5–HT_1F receptor agonist (ditan)

Abstract

Treatment of migraine consists of acute and prophylactic therapy. Acute therapy mainly consists of analgesics such as NSAIDs and triptans, serotonin agonists. Based on the vascular theory of the migraine pathophysiology, serotonin (5–HT) is depleted during a migraine attack. After that, blood vessels are diluted and a migraine attack occurs. Triptans suppress migraine attacks by contracting blood vessels and reducing the release of some substances associated with neuroinflammation such as CGRP. Triptans selectively act on 5–HT_1B and _1D receptors. However, Lasmiditan which selectively acts on 5–HT_1F receptor has developed. 5–HT_1D and _1F receptors are present in the trigeminal nerve peripheral terminal, while 5–HT_1B receptor is present in vascular smooth muscle. Therefore, 5–HT_1B has a vasoconstrictive effect.
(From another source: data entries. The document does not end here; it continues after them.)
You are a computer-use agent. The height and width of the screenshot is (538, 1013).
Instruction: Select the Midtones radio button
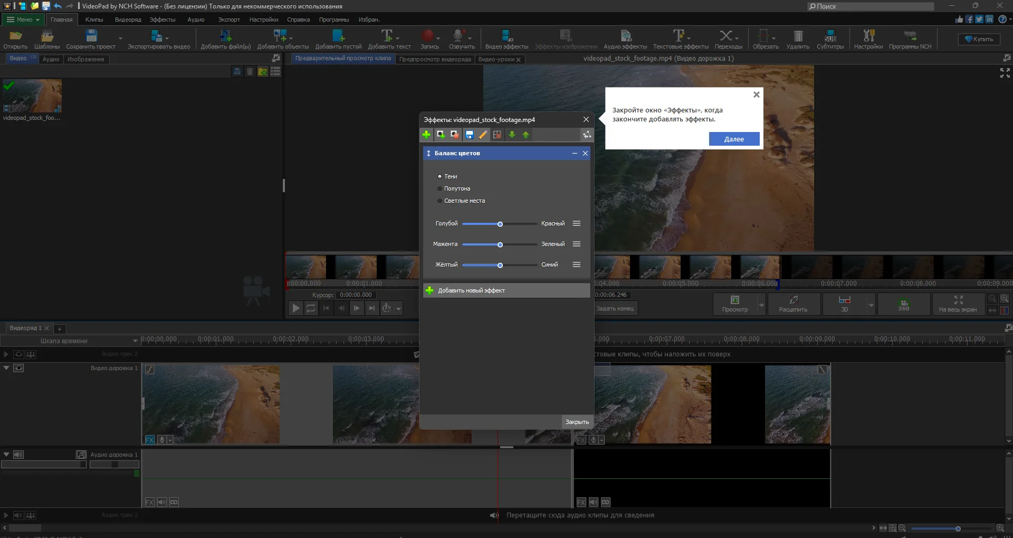(x=439, y=189)
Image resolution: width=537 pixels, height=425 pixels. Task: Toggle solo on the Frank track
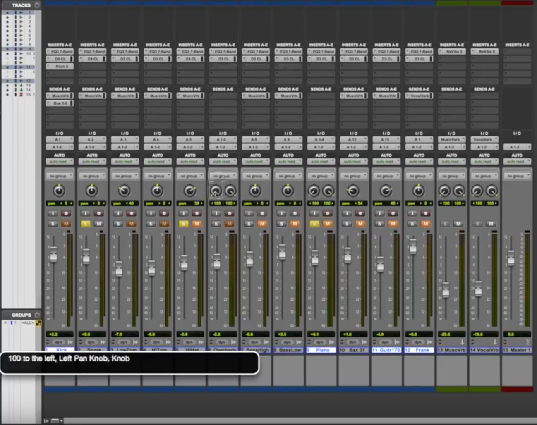tap(411, 224)
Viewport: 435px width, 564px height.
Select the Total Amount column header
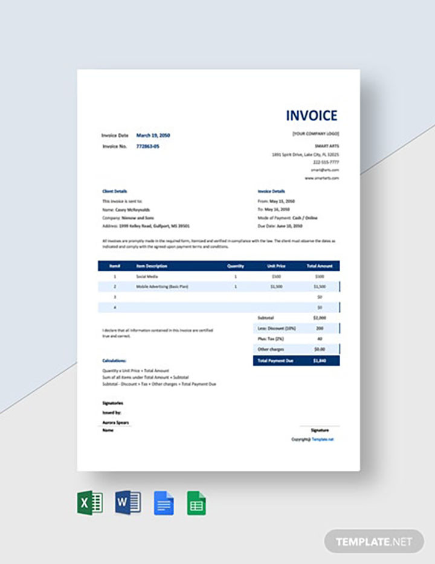click(320, 265)
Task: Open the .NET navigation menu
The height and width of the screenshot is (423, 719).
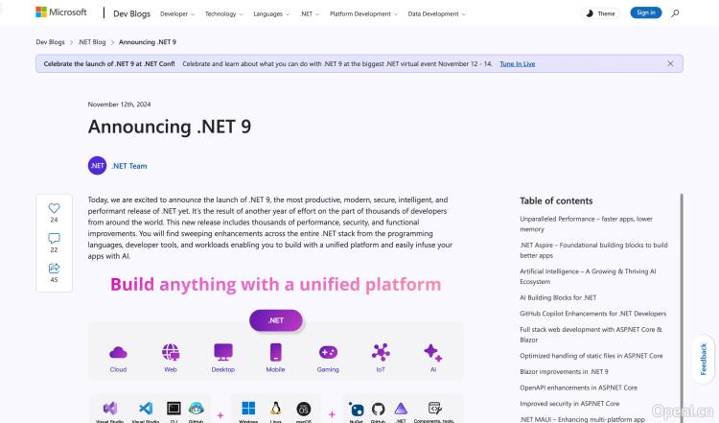Action: pos(311,14)
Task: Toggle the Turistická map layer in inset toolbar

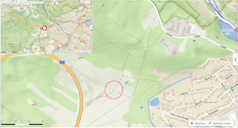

We cannot describe triptans to migraine patients with cardiovascular and cerebrovascular risks. However, 5–HT_1F receptor is present in the trigeminal nerve (Aδ fibers and C fibers), not in vascular smooth muscle. Then, lasmiditan has no vasoconstrictor effect, and it can be used for migraine patients who are contraindicated for triptans. In addition, unlike triptans, it passes through the blood–brain barrier, so it has the advantage that there is no need to worry about the timing of oral administration during a migraine attack.